Hallucinations are perhaps the most important limitation of generative AI to stem. This article—the second in our six-part series to help you get the most value from AI —discusses the implications of hallucinations, causes, and seven techniques to mitigate them.
Hallucinations are both errors in fact and errors in logic. OpenAI’s FAQ states: “ChatGPT is not connected to the internet, and it can occasionally produce incorrect answers. It has limited knowledge of world and events after 2021 and may also occasionally produce harmful instructions or biased content. We'd recommend checking whether responses from the model are accurate or not.” The FAQ also notes that “ChatGPT will occasionally make up facts or ‘hallucinate’ outputs.”
The problem of Large Language Models (LLMs) generating incorrect or fictional output is compounded by the fact the output is presented confidently and often sounds legitimate.
In our previous article (AI Strategies Series: How LLMs Do—and Do Not—Work), we discussed how language models predict likely and coherent strings of text; they do not look up data. They’re not encyclopedias, and they don’t validate their outputs. So, much like the predictive text on your phone, it’s not surprising the generated text isn’t always factual. Making matters worse, their training data is limited in scope, lacks the most recent information, and can include some false or biased information. The entire purpose of LLMs is to generate text, so they’re generally optimized to provide some answer instead of responding “I don’t know.”
That said, the makers of these models are responding to criticisms about hallucinations. In some cases, they have begun mitigating hallucinations with bolt-on solutions such as incorporating fact-checking, grounding answers with fetched data (with methods like web browser plug-ins), and improving the training data and reinforcement learning process in newer models.
LLM hallucinations have made the news and caused reputational damage. For example, the introduction of Google Bard was very famously panned due to its incorrect claims about the James Webb telescope, and this had a serious financial impact on Google’s stock price at the time. If you use an LLM for your work, be sure to check the results for accuracy and work within your employer’s guidelines.

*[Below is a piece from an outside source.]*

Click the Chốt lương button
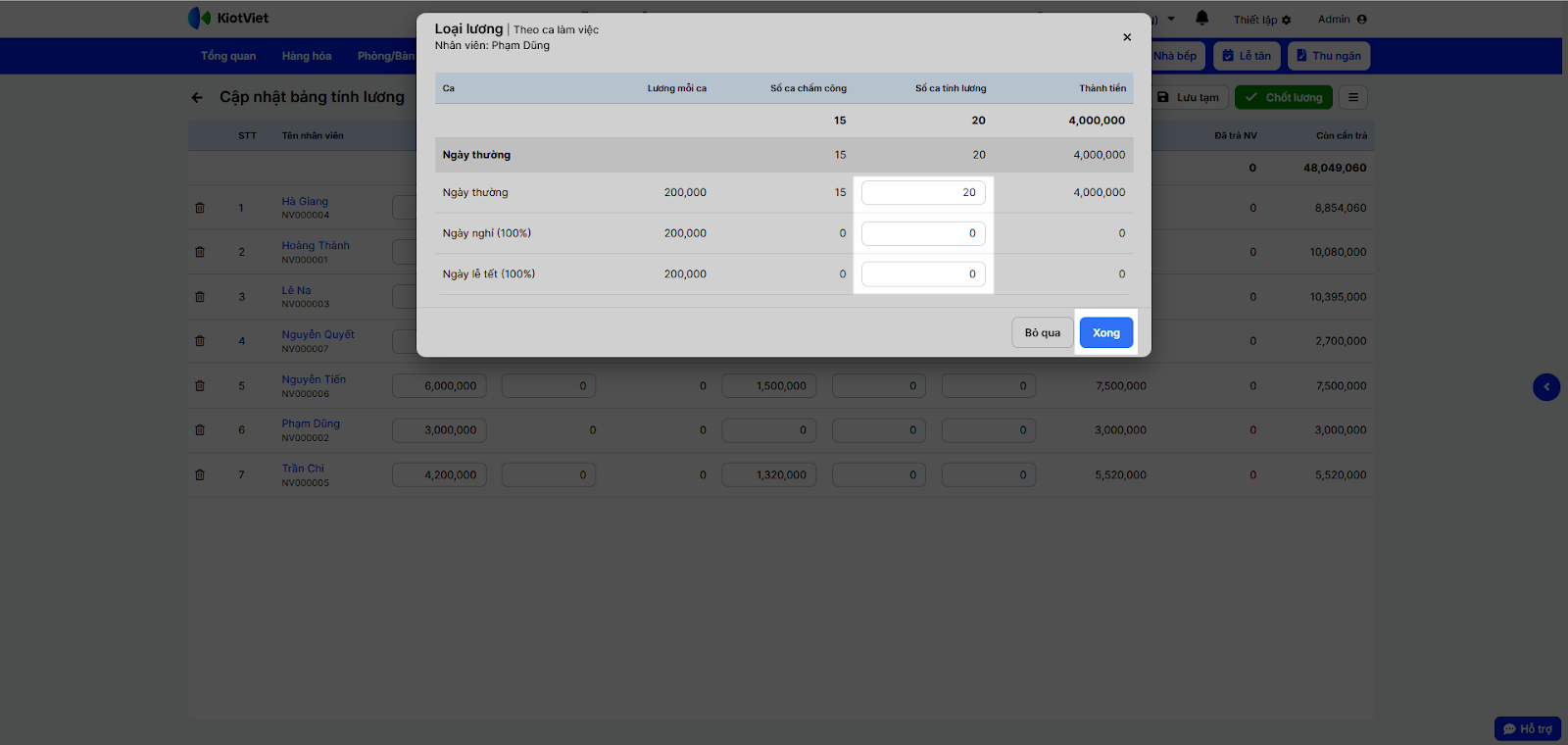This screenshot has width=1568, height=745. click(x=1284, y=97)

These models have also famously made up various sources and citations, causing significant legal headaches that we’ll discuss in a future article.
Below is an example of an error in fact. The AI model was asked a bit of a trick question: What’s the world record for crossing the English Channel entirely on foot. The cited individual did at one point set a world record for crossing the English Channel, but there are several inaccuracies:
He crossed by swimming, not on foot
It took him seven hours, not 14 hours 51 minutes.

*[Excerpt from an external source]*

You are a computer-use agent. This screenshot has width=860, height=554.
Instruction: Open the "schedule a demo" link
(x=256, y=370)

His record was set in 2005, not 2020, and it was broken in 2007, well before the model’s 2021 training data cutoff
Unsurprisingly for a predictive text model, the AI has constructed a text with reasonable or likely words, not factual data. Remember that an LLM is a language model, not a knowledge model. It shouldn’t be used like an encyclopedia or database, unless you plan to carefully check all its answers.

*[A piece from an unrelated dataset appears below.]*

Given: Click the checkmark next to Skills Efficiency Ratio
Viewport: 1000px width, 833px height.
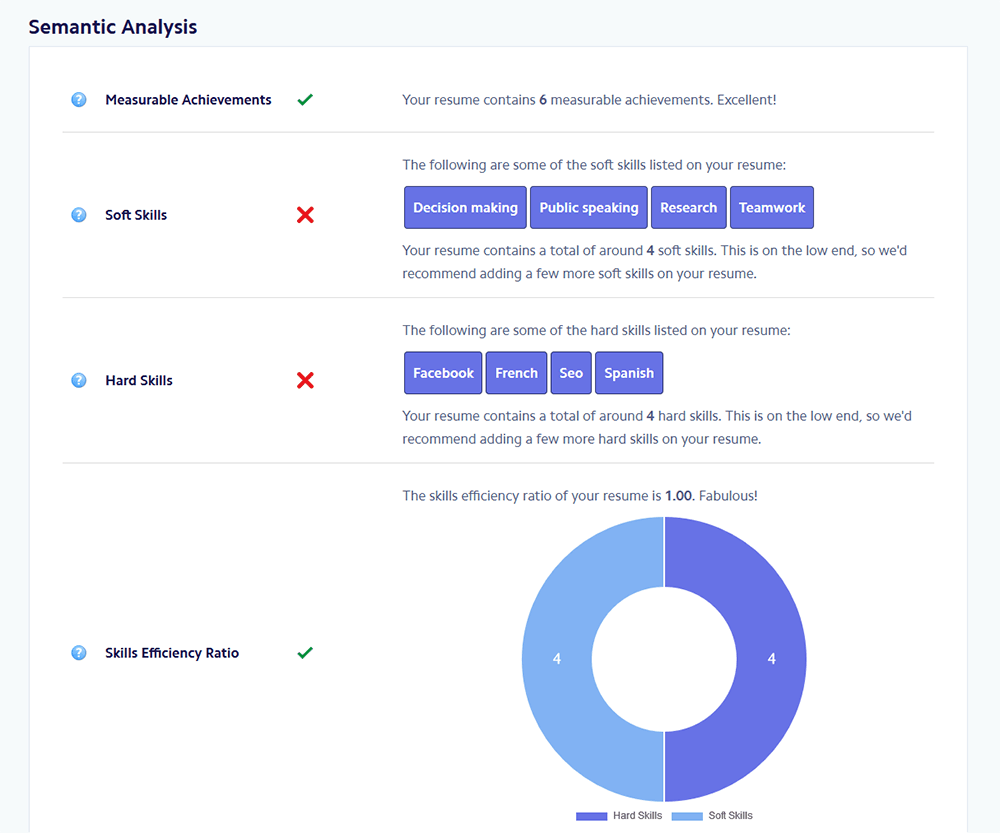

Here’s an example of an error-in-logic hallucination. I asked for a word similar to revolt that starts with the letter b.
As shown above in the thread of prompts and responses, the model generated incorrect answers (hallucinations) instead of saying “I don’t have a great answer for that.” It suggested the words rebellion, then uprising, then mutiny—even though none of those start with the letter b.
When given an easier starting word, this model is able to come up with b words—suggesting breeze when I asked for a word similar to wind—instead of hallucinating answers.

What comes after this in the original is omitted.